Thursday, 3 July 2014

The Grampians and Wimmera, Victoria (June 2014)

Last year, we spent a week in The Grampians and loved it so much, we decided to book it for a month in winter. Unfortunately, we couldn't have foreseen the January bushfires that burnt out 52,000 hectares.

Where we were staying bordered the Grampians National Park. Thanks to the owners’ fire-fighting efforts, the all timber cottage (photo below) was saved. However, the surrounding area wasn't so fortunate. Much of it was charred and it still had that burnt smell (not a nice wood fire smell either). The blackened skeletons of trees provided little cover or feed for wildlife and most of what had survived had gone. We saw a few emus (photo below), Wedge-tailed Eagles and the odd magpie, but that’s all. But the Australian bush is nothing if not resilient and there were signs of regeneration everywhere.

Unable to explore the Grampians National Park as we’d planned gave us the opportunity to explore areas further afield that we wouldn't have otherwise seen. We even caught a glimpse of the rare Mallee Fowl (sorry, no pic).

Where we stayed
Taken from the back deck of the cottage
Not exactly our usual type of lunch spot, but we didn't have much choice that day deep in the park.

Epicormic growth

The grass tree is one plant that does love fire (so long as it's not too hot)

Red Rock - Grampians NP 

Mountain Dam - Rocklands State Forest

Mount Arapiles - Natimuk 

Water skiing at Lake Albacutya - not the best photo, but the signs says: Speed Limit 5 Knots

Part of a mural - Albacutya

Kangaroo and joey - mum cleaning while bubs naps


  1. Burnt woodland spring back to life always makes for inspiring shots.
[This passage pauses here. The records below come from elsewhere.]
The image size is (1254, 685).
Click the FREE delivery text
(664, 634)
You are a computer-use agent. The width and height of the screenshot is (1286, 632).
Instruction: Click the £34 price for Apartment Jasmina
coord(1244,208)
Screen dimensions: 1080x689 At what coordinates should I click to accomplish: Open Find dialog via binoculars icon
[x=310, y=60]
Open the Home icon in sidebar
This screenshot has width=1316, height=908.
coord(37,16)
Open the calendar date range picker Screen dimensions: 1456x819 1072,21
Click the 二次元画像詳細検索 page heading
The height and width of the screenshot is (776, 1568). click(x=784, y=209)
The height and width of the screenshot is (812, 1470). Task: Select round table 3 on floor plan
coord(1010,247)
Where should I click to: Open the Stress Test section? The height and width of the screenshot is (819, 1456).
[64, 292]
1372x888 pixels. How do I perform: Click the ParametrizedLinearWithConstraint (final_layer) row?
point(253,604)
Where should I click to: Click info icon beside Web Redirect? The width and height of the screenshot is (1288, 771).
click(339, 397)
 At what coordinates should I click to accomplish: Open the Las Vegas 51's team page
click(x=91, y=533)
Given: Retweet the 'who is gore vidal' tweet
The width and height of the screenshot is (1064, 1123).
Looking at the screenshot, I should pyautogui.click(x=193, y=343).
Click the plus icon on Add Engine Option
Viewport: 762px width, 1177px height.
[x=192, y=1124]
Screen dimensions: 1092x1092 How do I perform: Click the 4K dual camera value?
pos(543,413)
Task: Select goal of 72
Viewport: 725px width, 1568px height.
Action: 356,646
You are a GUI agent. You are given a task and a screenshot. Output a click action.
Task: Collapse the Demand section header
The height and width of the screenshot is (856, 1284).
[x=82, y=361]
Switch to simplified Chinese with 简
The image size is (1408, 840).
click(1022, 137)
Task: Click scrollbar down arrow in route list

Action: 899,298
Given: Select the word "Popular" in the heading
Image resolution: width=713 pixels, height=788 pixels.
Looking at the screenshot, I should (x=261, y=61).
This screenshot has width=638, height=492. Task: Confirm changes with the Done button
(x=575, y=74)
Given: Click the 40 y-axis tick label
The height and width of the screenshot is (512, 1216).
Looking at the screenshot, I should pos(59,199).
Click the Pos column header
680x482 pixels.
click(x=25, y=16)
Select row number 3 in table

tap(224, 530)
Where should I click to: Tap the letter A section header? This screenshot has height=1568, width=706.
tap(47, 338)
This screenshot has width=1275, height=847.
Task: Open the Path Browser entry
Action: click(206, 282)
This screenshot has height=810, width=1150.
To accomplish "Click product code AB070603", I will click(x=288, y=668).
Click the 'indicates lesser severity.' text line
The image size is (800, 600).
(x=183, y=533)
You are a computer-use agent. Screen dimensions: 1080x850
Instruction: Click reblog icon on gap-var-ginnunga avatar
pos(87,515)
    1. Definitely, Joan. If there's a will, there's a way. And the Australian bush has the will.

  2. Hi Vicki and Alan, yes the Australian Bush resilience is definitely something to be admired, and it defines people who live in the bush too doesn't it.
    Love the Lake Albacutya sign - kind of a reminder of better days to come.
    A nice capture of the ghost trees of the mountain dam - I do like that photo.
    Cheers now :D)

    1. Thanks, Susan.

      I meant to include a link for Lake Albacutya. Thanks for the jog -- I must go back and add.

      "The lake generally fills and empties on a 20 year cycle, the longest dry period on record being 27 years." -- Parks Victoria

  3. Fascinating post with excellent photographs. :)

  4. Those mountains look pretty nice. What's the elevation of the highest summits?

    1. They're not that high (see below), but they can be quite challenging due to their rugged nature.

      "The rock material that composes the high peaks is sandstone which was laid down from rivers during the Devonian period 380 million years ago. This sediment slowly accumulated to a depth of 7 km; this was later raised and tilted for its present form. Forty million years ago the Southern Ocean reached the base of the northern and western base of the mountain range, the deposition from the range forming the sea floor which is now Little Desert National Park.

      The highest peak is Mount William at 1167 metres. Numerous waterfalls are found in the park and are easily accessible via a well-developed road network."